As early as the 1990s, both military professionals and civilian “defense intellectuals” in the United States began to speculate about the possibilities for war to be waged or terrorism conducted in or through cyberspace.  While interest in these issues continued throughout the last decade, the recent spate of cyber-attacks accompanying the August 2008 war between Russia and Georgia, combined with ongoing and controversial attempts by the U.S. Air Force to set up a “Cyber Command,” have led to increased discussion of both what constitutes “cyberwar” and “cyberterrorism,” as well as appropriate responses to such acts.  As such, this paper will critically examine the development of cyberwar discourse within the U.S. defense establishment over the last ten years, paying special attention to articulations of the online/offline relationship in that discourse.
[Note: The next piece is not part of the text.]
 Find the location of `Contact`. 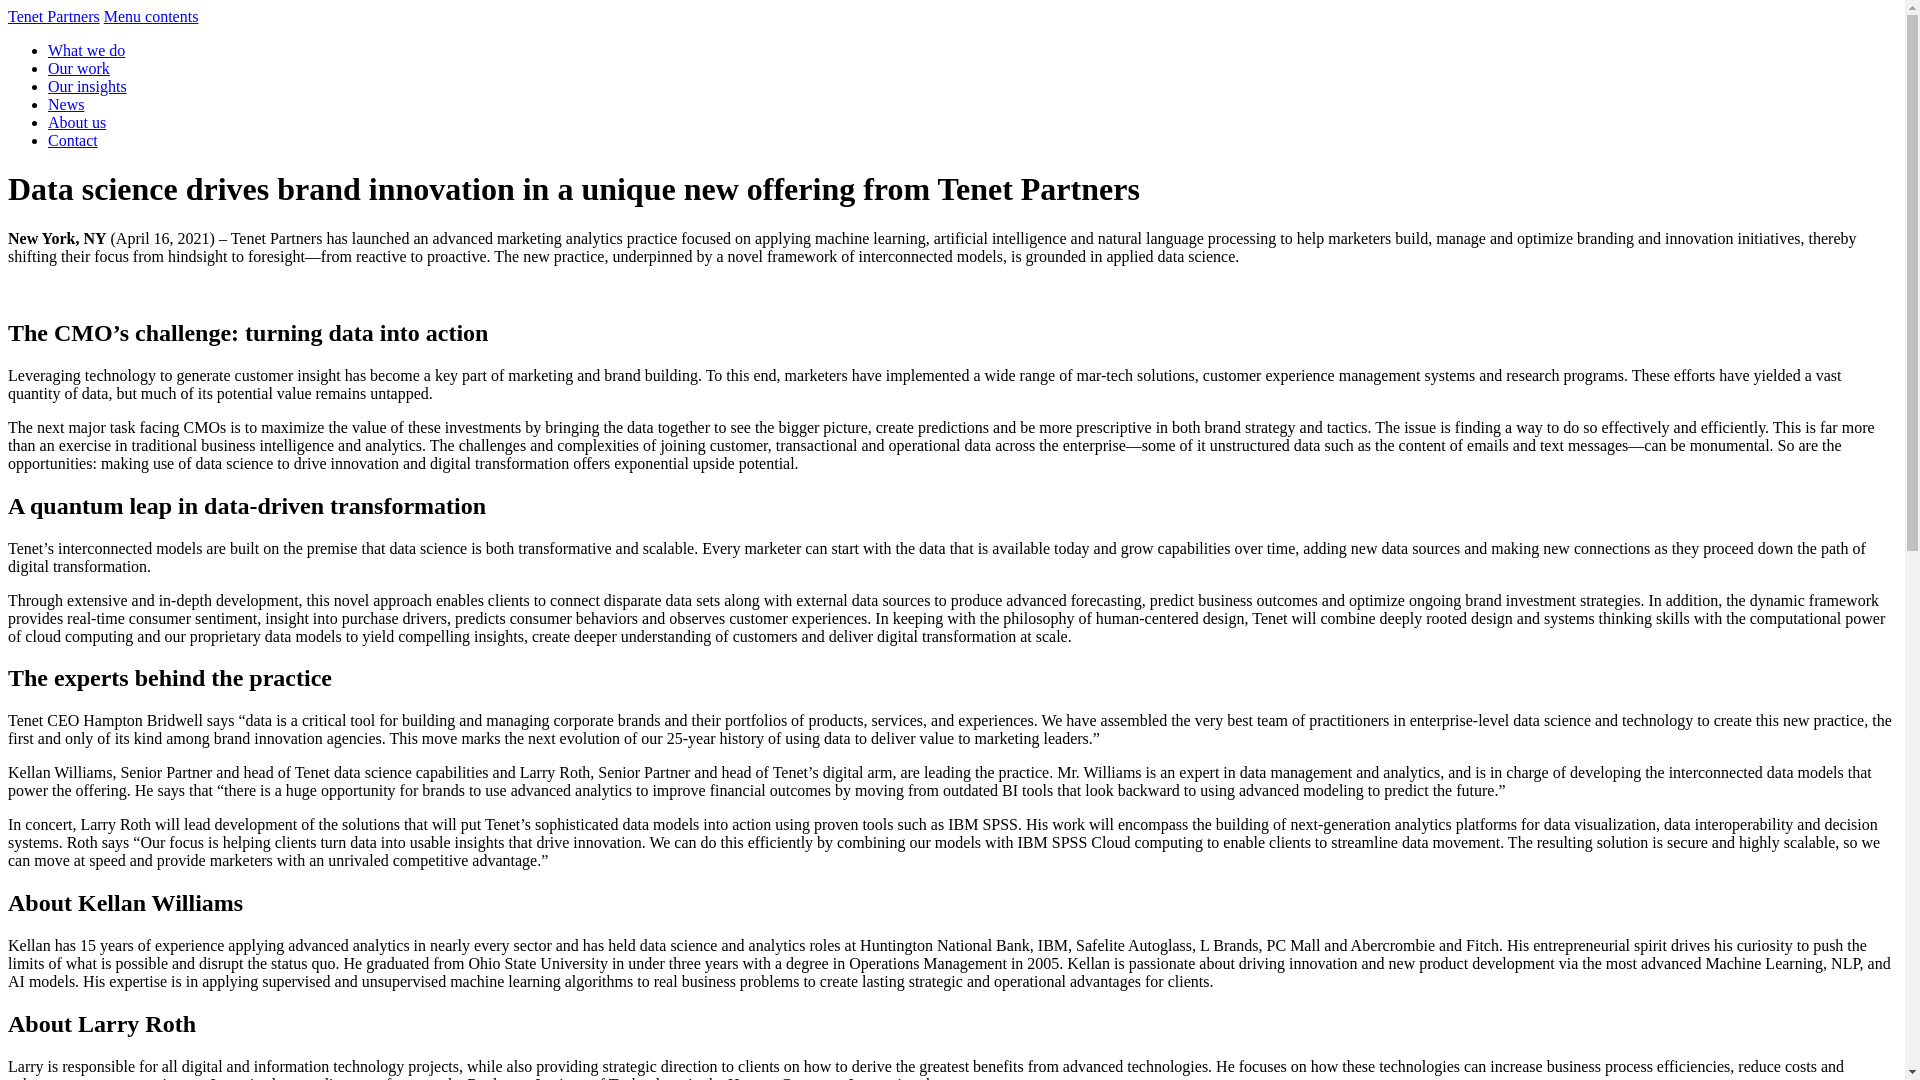

Contact is located at coordinates (72, 140).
In particular, it will point to a recent and disturbing relaxation of standards in cyberwar discourse over what constitutes “war” or “terrorism.”  Early, speculative theories of cyberwar/terrorism, such as that offered by computer scientist Dorothy Denning, posited that to be considered acts of terrorism or warfare, malicious acts in cyberspace must lead to real-world, offline impacts such as physical damage or loss of life.  Otherwise, such acts were to be considered a form of online activism or “hacktivism” in cases such as defacement or denial of service attacks, or espionage in cases of stolen information.  But while recent cases such as the 2008 Russia-Georgia war indicate that defacement, denial of service, and information theft still constitute the main techniques for cyber attacks, this paper will describe how some theorists and policymakers have begun to drop the requirement for real-world, offline impacts before such acts are considered acts of war or terrorism, thus increasing the likelihood that in the future such acts could be met with the use of violence in the form of a traditional military response.  Thus, while it acknowledges that the maintenance of the online/offline separation is generally problematic for those engaged in critical Internet research, it also argues that in the case of cyberwar discourse, the blurring of the online/offline boundary constitutes a disturbing and dangerous development that should be resisted.